My recorder settings in configuration.yaml recorder: purge_keep_days: 365

alexwhittemore commented 3 months ago

I have the same configuration, with 365 days of retention, but after upgrading to 2024.8 yesterday it seems my recorder didn't die last night at 4am!

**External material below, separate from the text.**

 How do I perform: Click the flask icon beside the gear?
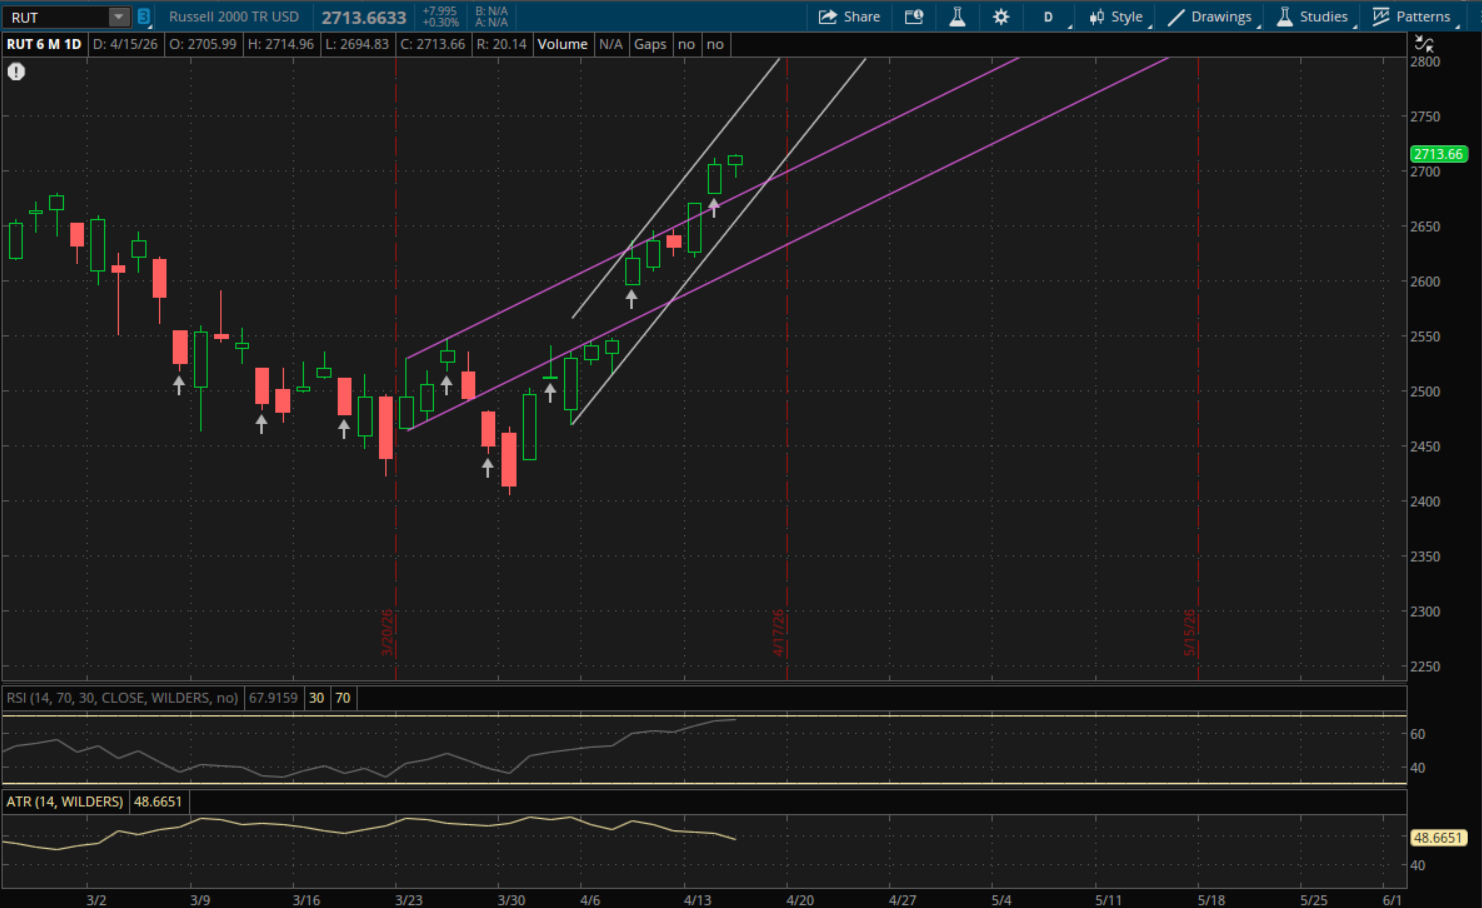(x=957, y=17)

mobot95 commented 3 months ago

Same issue with 2024.8

tomas-dorda commented 3 months ago

I have default configuration and still have the issue 2024.8

hapklaar commented 3 months ago

After upgrading to 2024.8 and re-enabling auto_purge, today I see my graphs have stopped updating at 4 am again. SDD is at 100% and crunching away. After restarting HA, graphs are back, but with no data from 4am till restart.

My recorder settings:

recorder:
  purge_keep_days: 90
  auto_purge: true
  exclude:
    domains: 
      - updater
      - media_player
      - device_tracker
      - weather
      - sun

@bdraco tagged as you provided the fix and closed the issue. Could it be the issue was not fixed in certain cases and can it be reopened?

EDIT: added some info

disconn3ct commented 3 months ago

SDD is at 100% and crunching away

Run a manual purge with your retention time (1 year) and wait for it to stop crunching before restarting. Mine has made it 3 days since doing that, still running 2024.07

Sebazzz commented 3 months ago

I wish there was a way to do a manual migration. That would be fine for me.